Stored records:
=====

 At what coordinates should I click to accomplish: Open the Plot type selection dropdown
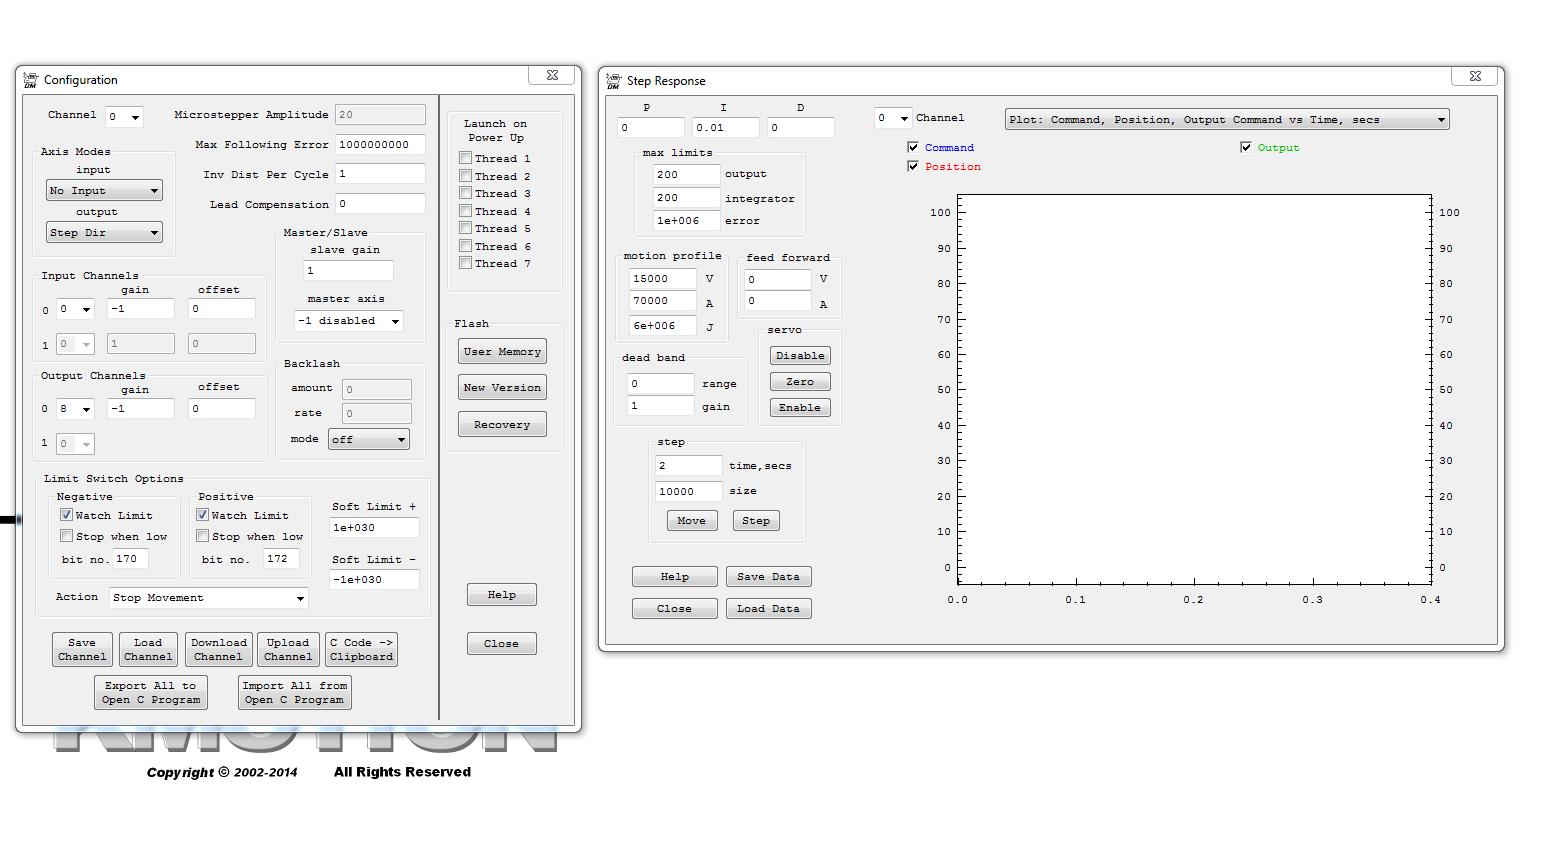(x=1226, y=120)
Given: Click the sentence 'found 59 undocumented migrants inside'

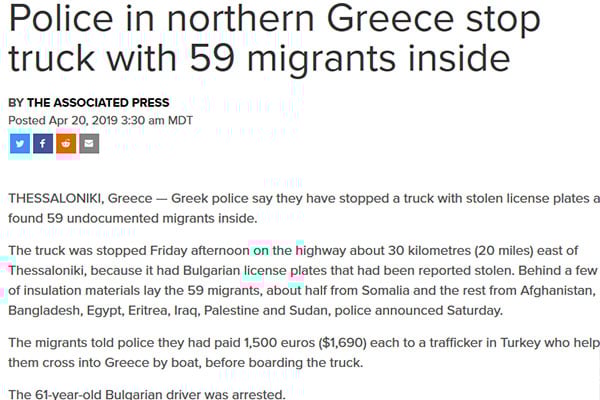Looking at the screenshot, I should point(133,218).
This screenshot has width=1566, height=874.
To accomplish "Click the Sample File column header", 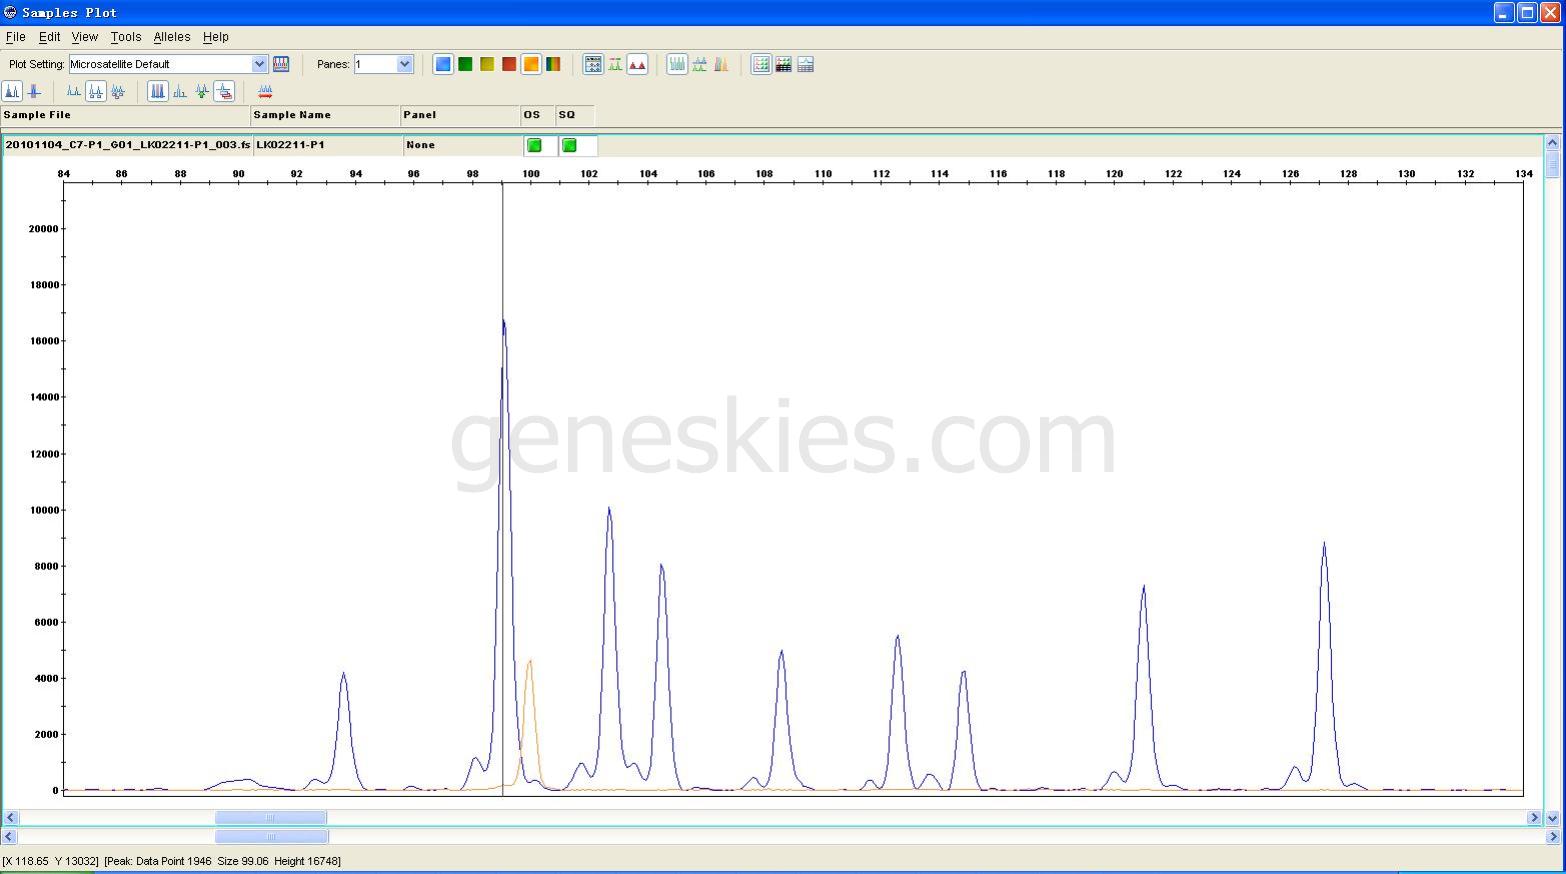I will coord(125,115).
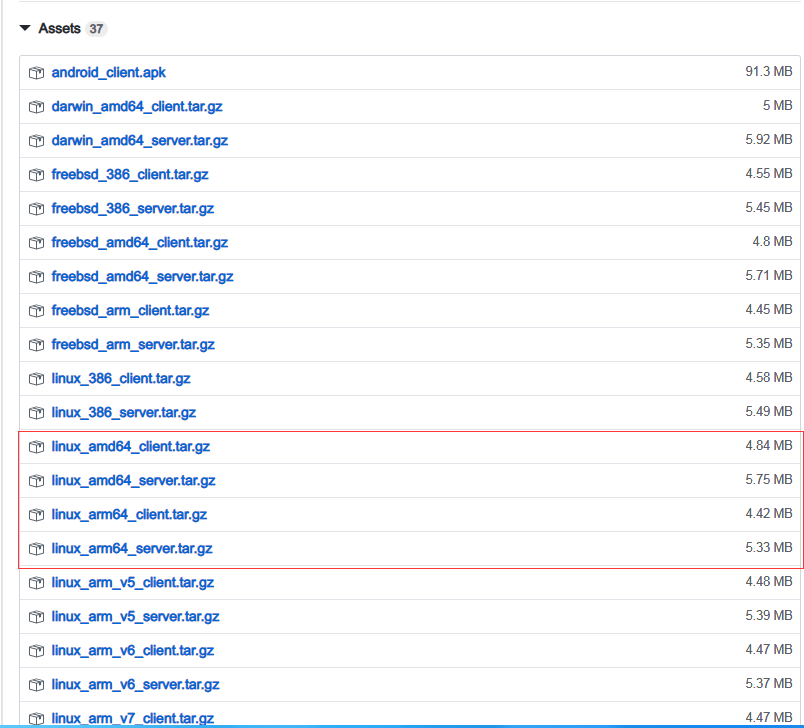This screenshot has height=728, width=804.
Task: Collapse the Assets section triangle
Action: coord(25,29)
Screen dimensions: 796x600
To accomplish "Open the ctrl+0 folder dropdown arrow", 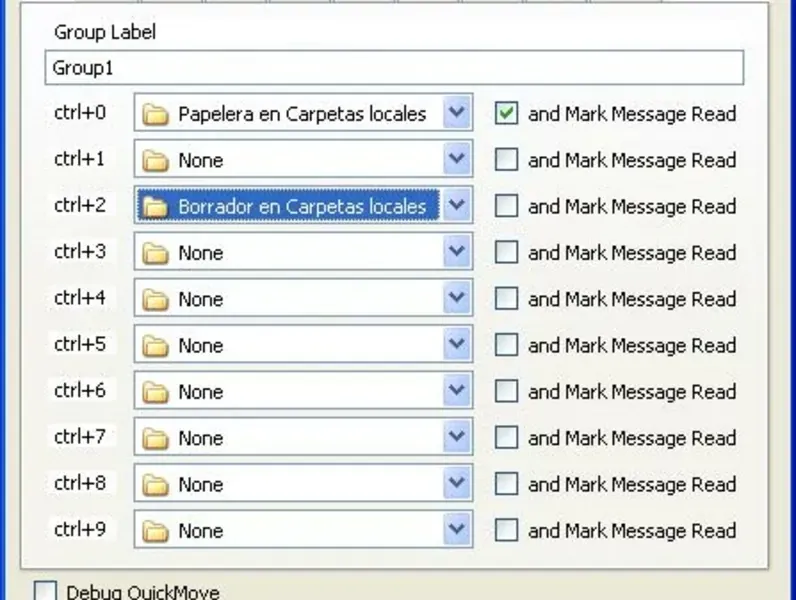I will (x=457, y=114).
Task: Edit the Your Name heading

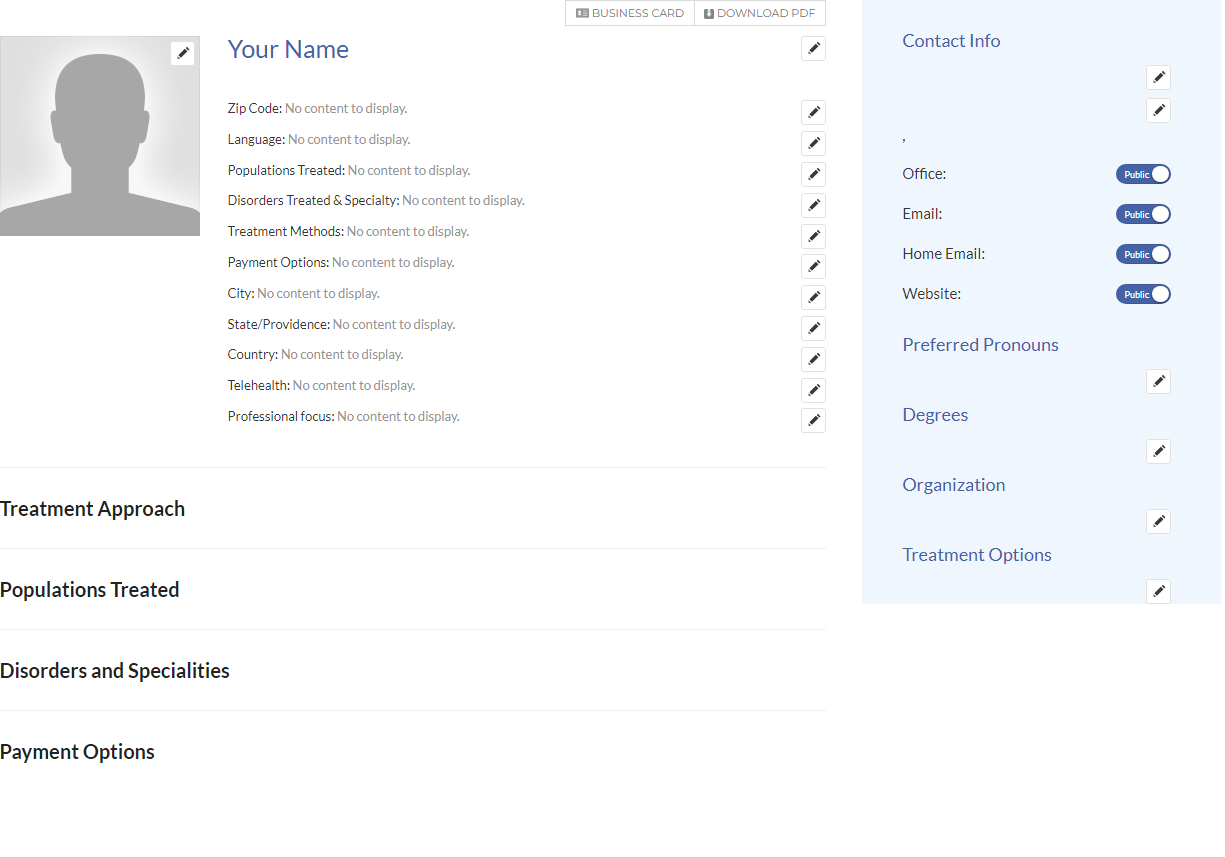Action: [813, 49]
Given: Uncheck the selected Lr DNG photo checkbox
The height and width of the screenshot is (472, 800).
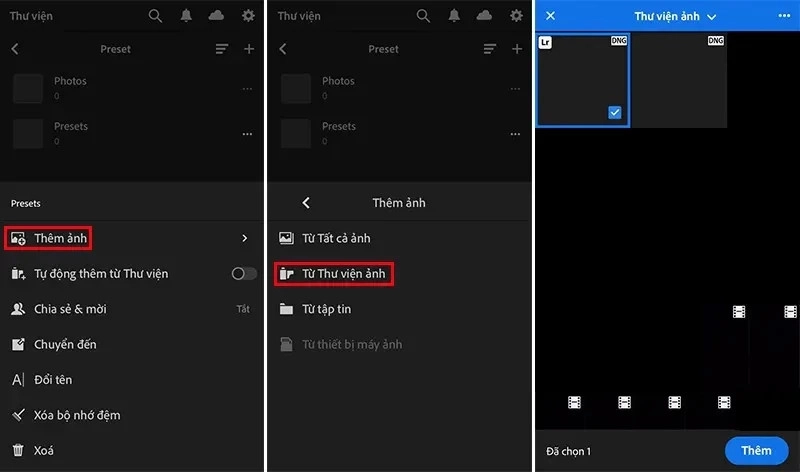Looking at the screenshot, I should coord(615,113).
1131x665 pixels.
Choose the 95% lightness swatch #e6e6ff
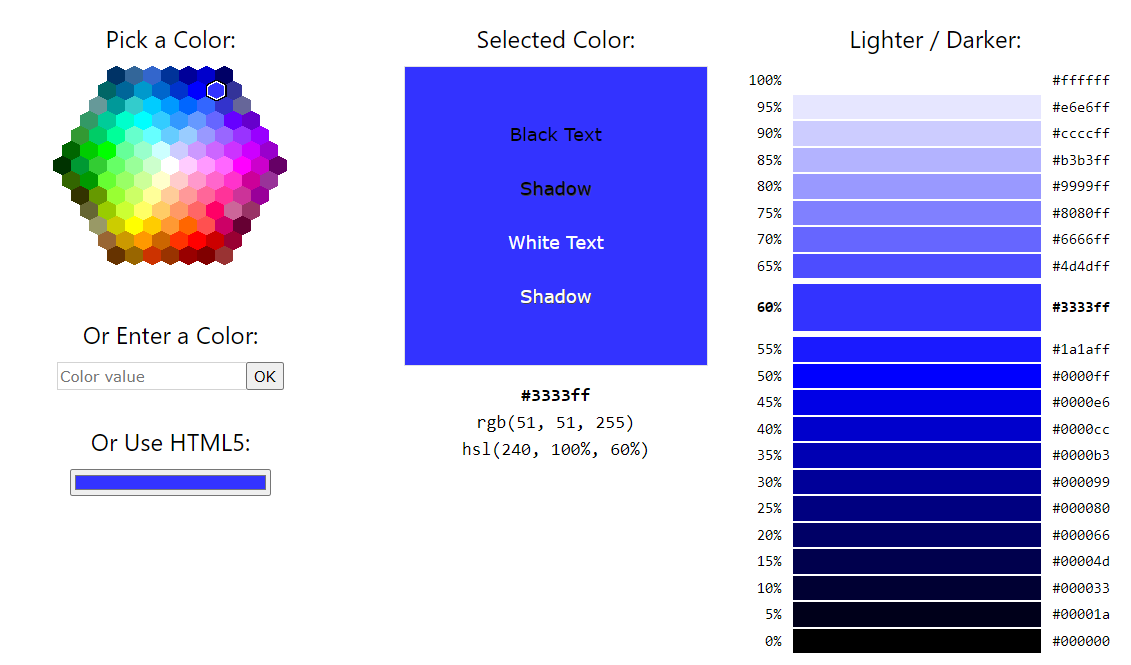916,107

=====

→ Goal of the exercise: An exact copy is required of the lines from the one holding "The height and" to the end of the entries above, both included; no pictures belong in it.

→ Finished task:
The height and width of the screenshot is (472, 800).
Looking at the screenshot, I should coord(615,113).
1131x665 pixels.
Choose the 95% lightness swatch #e6e6ff
916,107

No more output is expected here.